Here are the results of my cooling tests, plotted over time:
And here are the minimum and maximum temperatures from each phase of testing:
So, uh. Wow. What a difference a couple of fans make. For some components—namely the motherboard, CPU, SSD, and hard drive—the load temperatures don't even exceed the idle temps I gathered with the Air 240's gelded configuration. Cooler Master's Elite 110 is left in the dust here, with temperatures ranging about 5-10°C higher for just about every component at idle and under load.
All told, this is excellent performance. The Air 240's dual-chamber design really comes into its own with all of the stock fan mounts populated.
Another big question left unanswered by my initial review was how noisy the Air 240 gets with three or more 120-mm fans spinning away inside. I used the iOS app dB meter to quantify the amount of noise that the extra fans add to the Air 240's noise output. Here are some charts for comparison:
The Air 240 does get louder with more fans installed, as you might expect. The differences are most pronounced under load, especially on the right side of the case. Even so, these results are in line with the other small-form-factor cases I've tested, and the Air 240 delivers these numbers with the most fans of any case I've worked with yet.
Getting the best subjective noise character out of the Air 240's new configuration did take a little trial and error. My first instinct was to crank the Fan Mate's dial as low as it could go, but the Cooler Master Silencio fans emitted a distinct rising and falling pitch at this setting, which was annoying. Adding a bit of speed with the Fan Mate smoothed out this siren-like quality completely without making the case appreciably louder. That tradeoff's OK with me.
Otherwise, the Air 240's stock fans are pretty well-mannered. The worst noise they produce is a low-pitched, slightly tonal whoosh at speed, which is noticeable but not distracting. The Cooler Master Silencio 120 fans on the Nepton 120XL have a bit of a higher pitch when turned up. They're more tonal than the Corsair fans, too, and slightly more distracting.
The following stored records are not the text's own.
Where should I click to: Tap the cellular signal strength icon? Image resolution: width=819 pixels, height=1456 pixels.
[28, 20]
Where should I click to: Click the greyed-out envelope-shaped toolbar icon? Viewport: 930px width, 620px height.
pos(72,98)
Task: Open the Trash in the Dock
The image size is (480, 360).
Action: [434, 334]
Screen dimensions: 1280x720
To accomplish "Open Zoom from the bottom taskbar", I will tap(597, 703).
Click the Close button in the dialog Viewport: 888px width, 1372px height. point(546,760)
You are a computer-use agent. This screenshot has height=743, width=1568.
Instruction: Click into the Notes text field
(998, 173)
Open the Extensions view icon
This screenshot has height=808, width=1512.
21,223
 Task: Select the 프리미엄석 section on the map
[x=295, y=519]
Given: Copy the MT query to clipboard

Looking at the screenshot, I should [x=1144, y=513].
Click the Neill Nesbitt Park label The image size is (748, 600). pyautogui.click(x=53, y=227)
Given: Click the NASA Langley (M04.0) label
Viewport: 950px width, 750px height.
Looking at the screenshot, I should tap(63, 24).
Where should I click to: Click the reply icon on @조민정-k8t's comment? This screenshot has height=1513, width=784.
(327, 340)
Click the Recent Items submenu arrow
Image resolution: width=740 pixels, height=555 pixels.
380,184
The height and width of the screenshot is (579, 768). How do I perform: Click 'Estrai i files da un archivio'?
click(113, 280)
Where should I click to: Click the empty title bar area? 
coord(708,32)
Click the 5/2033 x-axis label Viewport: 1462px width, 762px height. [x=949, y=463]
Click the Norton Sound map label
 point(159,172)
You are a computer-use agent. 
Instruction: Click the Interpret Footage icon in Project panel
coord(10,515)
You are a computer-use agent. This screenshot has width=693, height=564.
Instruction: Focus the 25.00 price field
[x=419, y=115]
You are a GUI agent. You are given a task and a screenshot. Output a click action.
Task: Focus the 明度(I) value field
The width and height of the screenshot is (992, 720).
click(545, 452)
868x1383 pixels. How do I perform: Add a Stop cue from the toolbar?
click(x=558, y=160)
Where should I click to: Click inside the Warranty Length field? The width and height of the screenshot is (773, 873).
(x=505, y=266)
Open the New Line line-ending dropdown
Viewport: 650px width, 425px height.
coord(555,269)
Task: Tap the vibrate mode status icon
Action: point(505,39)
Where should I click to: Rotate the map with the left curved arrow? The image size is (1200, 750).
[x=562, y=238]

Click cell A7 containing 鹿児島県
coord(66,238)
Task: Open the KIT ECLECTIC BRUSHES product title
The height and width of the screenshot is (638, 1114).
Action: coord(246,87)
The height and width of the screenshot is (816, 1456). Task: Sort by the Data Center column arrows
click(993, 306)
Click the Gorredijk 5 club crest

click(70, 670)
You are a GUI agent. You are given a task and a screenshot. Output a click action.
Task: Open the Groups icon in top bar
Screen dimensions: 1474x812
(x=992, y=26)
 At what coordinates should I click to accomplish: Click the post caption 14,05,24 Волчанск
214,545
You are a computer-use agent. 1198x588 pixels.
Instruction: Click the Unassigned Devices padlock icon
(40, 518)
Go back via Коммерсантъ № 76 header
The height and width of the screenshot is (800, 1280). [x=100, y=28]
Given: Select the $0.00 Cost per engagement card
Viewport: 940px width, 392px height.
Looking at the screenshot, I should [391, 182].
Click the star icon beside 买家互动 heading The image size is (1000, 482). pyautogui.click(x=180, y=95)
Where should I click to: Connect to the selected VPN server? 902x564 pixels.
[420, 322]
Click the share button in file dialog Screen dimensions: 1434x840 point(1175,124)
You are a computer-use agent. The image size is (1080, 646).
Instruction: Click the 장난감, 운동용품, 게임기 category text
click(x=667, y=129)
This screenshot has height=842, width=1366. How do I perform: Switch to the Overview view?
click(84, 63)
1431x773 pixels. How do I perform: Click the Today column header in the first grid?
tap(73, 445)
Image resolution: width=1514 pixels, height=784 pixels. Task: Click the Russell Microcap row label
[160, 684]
So, there you have it. With all of its stock fan mounts populated, the Carbide Series Air 240 delivers superb cooling performance. Just as importantly, it delivers this performance without getting too much louder than it did in my initial tests.
I'm pleased to see that the Air 240 performs so well on the cooling front, because it has many other virtues. There's plenty of room for longer, high-performance graphics cards, and system building is a painless process compared to the other small-form-factor chassis I've used. Although the Air 240 is targeted at microATX builders, my experience demonstrates that it works well for Mini-ITX mobos, too. The one sticking point for enthusiasts might be the limited clearance for tower-style CPU coolers, but the proliferation of closed-loop liquid setups lessens the sting somewhat.
Now that we have a complete picture of the Carbide Series Air 240's performance, I can safely say that it ticks all of the boxes on my small-form-factor checklist. As a result, I've decided to revise my original verdict: I'm now happy to call this case TR Recommended.